* Document text
>> Start

I think there can be a lot of different problems from this type of thing. First, realize your employee is now a competitor of yours. He's being paid to do roofing jobs outside of your employ. Two different friends of mine had employees doing side jobs, and then they suddenly went out on their own and started their own businesses.


----------



## Gary H (Dec 10, 2008)

hdavis said:


> I think there can be a lot of different problems from this type of thing. First, realize your employee is now a competitor of yours. He's being paid to do roofing jobs outside of your employ. Two different friends of mine had employees doing side jobs, and then they suddenly went out on their own and started their own businesses.


That happens alot around here. The wages are so low that, many guys will go on thier own to make more. It also happens when the wife has a good job, then she takes care of the bills, while he pretends to play contractor.


----------



## AJAX (Sep 12, 2009)

Family only, other than that your outta here! Because they will get the taste of the money side and your business will suffer from the moonlighting.

>> End

* Dataset excerpt

>> Start

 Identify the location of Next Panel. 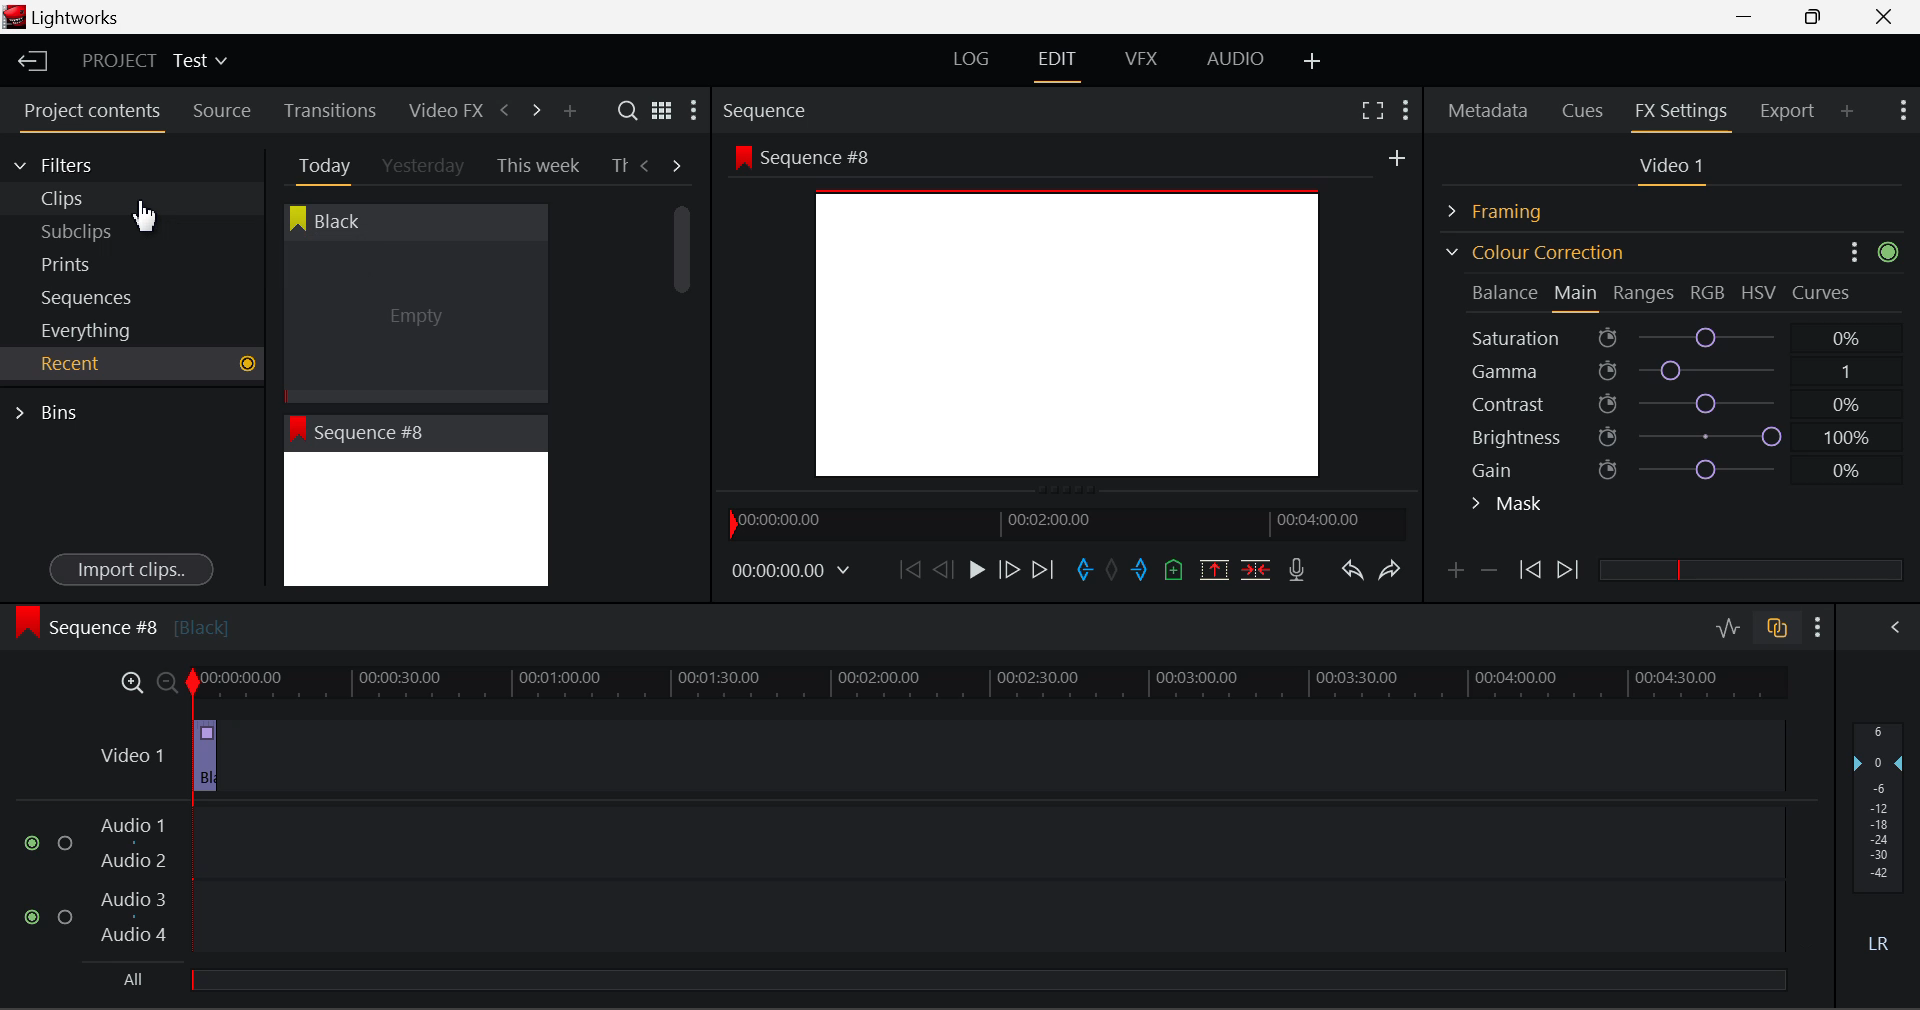
(533, 109).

>> End

* Job
Please reproduce the forum thread on employees doing side jobs word for word, from "## AJAX (Sep" up to and including "from the moonlighting.".

* Solution to this exercise
## AJAX (Sep 12, 2009)

Family only, other than that your outta here! Because they will get the taste of the money side and your business will suffer from the moonlighting.